The relevant part is I am sure that many other Super Rich and Ultra High Net Worth folks are watching Trump’s current plight and taking notes. Clearly, if you want to be in the public profile, you better make sure you are really well coached so you articulate controversial opinions in the most palatable way. Even better, you might want to stay clear of these type of divisive issues. Worst case, the message is that you should support issues covertly. Just donate money to folks who will get out the pitchforks and keep quiet and hide behind the scenes.

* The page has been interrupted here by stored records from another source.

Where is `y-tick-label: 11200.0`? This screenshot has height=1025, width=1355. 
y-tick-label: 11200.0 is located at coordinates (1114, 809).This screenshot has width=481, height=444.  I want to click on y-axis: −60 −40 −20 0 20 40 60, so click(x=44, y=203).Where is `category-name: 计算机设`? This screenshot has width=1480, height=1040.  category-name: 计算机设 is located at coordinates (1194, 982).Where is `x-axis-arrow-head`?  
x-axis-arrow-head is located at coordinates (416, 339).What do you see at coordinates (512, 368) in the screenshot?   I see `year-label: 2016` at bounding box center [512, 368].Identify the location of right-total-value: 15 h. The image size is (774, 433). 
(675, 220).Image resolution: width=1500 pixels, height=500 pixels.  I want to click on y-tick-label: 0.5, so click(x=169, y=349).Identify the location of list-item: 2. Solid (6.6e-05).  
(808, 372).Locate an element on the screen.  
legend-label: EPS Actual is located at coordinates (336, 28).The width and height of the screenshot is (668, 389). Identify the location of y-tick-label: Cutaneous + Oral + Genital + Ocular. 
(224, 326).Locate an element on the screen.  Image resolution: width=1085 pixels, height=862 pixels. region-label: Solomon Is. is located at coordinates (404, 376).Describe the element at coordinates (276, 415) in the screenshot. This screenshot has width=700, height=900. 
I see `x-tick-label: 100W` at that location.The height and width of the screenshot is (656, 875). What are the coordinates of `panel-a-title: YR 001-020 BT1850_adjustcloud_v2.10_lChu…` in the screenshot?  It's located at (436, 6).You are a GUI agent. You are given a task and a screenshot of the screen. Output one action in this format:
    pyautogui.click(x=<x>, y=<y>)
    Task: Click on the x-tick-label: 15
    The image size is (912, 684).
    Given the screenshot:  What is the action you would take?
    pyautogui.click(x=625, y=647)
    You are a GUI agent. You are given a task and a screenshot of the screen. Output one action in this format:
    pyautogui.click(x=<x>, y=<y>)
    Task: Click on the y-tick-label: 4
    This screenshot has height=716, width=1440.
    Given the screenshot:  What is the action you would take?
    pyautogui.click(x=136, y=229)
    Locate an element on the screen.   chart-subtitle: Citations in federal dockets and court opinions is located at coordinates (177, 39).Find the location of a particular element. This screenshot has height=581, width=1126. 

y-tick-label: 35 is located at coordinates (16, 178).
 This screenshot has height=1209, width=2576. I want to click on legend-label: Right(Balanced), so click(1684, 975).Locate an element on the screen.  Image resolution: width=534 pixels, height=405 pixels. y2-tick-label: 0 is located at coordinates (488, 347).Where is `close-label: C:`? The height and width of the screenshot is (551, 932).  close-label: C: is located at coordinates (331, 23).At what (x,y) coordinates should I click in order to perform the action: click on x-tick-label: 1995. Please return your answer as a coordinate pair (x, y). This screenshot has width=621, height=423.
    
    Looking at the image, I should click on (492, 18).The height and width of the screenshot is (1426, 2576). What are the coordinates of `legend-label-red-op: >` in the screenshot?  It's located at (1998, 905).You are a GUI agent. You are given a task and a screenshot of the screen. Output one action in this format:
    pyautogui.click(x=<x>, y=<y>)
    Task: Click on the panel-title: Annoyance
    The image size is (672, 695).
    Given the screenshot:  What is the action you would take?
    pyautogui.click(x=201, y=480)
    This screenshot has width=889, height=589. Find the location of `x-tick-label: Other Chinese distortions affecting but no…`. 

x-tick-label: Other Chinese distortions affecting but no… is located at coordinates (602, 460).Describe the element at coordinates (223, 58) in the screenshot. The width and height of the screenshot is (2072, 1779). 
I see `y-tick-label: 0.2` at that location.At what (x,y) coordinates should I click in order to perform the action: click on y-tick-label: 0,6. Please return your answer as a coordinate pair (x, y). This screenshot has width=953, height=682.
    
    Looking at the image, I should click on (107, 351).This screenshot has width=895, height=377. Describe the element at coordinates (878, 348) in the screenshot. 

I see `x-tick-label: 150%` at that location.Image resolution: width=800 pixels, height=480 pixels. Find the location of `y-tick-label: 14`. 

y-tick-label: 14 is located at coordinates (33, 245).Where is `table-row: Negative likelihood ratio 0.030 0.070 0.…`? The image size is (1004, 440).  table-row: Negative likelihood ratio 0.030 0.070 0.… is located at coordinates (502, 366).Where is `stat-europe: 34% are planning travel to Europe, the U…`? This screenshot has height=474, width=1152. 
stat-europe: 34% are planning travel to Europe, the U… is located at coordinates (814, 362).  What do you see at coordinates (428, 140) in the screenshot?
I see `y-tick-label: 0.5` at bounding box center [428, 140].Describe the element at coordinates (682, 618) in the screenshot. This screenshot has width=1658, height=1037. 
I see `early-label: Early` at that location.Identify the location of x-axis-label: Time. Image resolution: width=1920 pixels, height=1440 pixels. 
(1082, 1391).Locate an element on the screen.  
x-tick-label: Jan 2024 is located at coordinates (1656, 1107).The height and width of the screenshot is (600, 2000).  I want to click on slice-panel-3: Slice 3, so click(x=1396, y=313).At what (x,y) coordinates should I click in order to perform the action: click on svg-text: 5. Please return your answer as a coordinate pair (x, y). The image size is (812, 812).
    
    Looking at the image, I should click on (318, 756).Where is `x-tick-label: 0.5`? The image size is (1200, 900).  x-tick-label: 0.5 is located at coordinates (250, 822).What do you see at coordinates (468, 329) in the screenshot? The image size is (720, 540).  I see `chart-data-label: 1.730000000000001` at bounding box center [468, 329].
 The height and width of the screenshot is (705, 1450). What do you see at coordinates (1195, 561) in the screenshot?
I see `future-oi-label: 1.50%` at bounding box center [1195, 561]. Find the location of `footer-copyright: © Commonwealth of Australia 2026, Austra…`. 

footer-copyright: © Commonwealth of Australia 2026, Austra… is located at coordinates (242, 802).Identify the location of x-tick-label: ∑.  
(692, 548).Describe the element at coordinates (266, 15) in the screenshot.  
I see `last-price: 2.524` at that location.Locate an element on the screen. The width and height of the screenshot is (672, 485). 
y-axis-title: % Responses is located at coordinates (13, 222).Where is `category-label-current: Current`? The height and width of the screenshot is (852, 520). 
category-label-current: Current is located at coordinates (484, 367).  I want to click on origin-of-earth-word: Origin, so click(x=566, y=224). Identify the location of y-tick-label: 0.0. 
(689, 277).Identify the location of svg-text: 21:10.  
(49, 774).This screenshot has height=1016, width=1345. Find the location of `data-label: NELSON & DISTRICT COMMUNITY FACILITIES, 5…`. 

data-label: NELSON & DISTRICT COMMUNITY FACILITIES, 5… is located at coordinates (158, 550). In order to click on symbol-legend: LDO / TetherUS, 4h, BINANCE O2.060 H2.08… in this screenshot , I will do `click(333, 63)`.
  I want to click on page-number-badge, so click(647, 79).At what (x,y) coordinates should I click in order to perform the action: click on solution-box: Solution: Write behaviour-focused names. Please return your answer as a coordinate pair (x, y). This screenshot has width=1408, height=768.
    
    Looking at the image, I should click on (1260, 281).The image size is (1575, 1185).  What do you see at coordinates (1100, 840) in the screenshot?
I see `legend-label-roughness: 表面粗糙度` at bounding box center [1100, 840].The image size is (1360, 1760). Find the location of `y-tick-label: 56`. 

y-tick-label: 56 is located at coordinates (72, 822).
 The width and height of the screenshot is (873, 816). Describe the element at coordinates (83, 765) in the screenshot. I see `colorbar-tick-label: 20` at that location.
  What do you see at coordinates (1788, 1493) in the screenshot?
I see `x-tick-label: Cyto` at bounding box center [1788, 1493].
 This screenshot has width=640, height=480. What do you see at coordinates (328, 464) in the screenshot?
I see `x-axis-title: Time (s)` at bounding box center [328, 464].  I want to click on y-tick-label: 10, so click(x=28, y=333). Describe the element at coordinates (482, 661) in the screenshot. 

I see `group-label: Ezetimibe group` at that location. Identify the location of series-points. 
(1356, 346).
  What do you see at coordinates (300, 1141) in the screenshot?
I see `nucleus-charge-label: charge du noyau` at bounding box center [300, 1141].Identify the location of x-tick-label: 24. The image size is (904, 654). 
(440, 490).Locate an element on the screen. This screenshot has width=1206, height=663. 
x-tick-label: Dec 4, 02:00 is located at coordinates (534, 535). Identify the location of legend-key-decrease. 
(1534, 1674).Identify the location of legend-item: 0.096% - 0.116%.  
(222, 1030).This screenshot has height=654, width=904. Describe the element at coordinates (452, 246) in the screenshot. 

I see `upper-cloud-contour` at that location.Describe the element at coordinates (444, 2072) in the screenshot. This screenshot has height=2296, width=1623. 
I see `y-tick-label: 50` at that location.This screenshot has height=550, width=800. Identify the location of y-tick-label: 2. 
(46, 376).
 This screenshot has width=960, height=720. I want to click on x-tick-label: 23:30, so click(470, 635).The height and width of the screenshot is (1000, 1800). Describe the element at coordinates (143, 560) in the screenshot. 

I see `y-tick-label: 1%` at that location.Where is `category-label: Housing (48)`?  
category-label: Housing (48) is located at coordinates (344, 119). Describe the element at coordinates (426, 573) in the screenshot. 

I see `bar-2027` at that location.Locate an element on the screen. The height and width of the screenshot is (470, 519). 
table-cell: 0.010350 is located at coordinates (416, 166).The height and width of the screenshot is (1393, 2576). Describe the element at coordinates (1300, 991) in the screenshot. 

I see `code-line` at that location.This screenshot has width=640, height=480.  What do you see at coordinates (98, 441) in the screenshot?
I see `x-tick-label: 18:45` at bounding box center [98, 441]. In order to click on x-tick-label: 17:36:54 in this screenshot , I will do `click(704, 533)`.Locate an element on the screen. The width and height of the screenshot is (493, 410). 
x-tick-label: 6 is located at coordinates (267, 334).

Douggollan.com is dedicated to marketing and selling to the Super Rich, so I want to look at it from that perspective. The other day on Bloomberg Television, they dedicated a segment to Trump’s company 401k plan.  It is something that you can get details of through public records. But we can be sure, as things move forward, there will be more things that will come to the surface, and they will be reported without context in the race to get headlines.

For luxury sellers, I think the lesson is quite straightforward. As private jets became a lightening rod for critics of the rich during the Great Recession, if you are selling or marketing to UHNWs remember privacy is paramount, not just for today but for 10 years from now. While it is fine if they post pictures of their yacht or earrings on Instagram or Twitter – some do, most don’t – building a successful relationship means honoring that what you and me do and don’t think twice, for the Super Rich is a potential land mine. What do I mean? Did you take a vacation to a luxury Caribbean resort the same year that you had to restructure your team. Did you buy your partner a nice watch three months after you had to close the branch office in Cleveland, forgetting that you offered everyone transfers and actually opened new offices in Buffalo and Cincinnati. Oh, and did you get a new car at the same time people in your company had their wages frozen. Yes, your wages were frozen too and certain workers got raises per contract. But lots didn’t and you got a new BMW!

In a Google search world, it’s relatively easy to dig up stuff on anybody and put it in a bad light. That’s not what happened to Trump. But luxury marketers should make sure they have “best practices” in making sure they don’t provide any fodder when customers get caught in a firestorm. Now critics of this column may get a bit irate, but the worst thing is to “scare” down Super Rich purchasing, particularly when one considers that their lifestyle spending alone creates over 5 million jobs, many that simply are lost when their money stays in the bank.

About Doug Gollan

I study and write about Ultra High Net Worth (UHNW) consumers, luxury travel, the business of luxury and private aviation, particularly jet cards
This entry was posted in Hotels, luxury, Marketing, Media, superrich, uhnw and tagged , , , , , , , , . Bookmark the permalink.

3 Responses to Donald Trump: What Luxury Marketers Should Learn

  1. dianembyrne says:

    Excellent points, Doug. I recall a few years ago a yacht owner getting utterly torched in his country’s press for laying off a significant number of employees around the same time he took delivery of the yacht. Never mind that the yacht contract had been signed a good three years prior; the fire was lit and the flames were fanned.

    I do wonder, though, whether there are situations where speaking up can help quell the anger. Not sure it would have helped in the yacht owner’s scenario, but what about Jeff Green’s situation? In American society, it seems a bit more palatable for someone to be wealthy because (as the old TV ads stated) they earned it. Your thoughts?

    Like

    • Doug Gollan says:

      I don’t think it’s possible. There are always going to be people on the other side of the fence from the UHNW, politically or in business, and they will use wealth/luxury lifestyle as a weapon to incite their followers.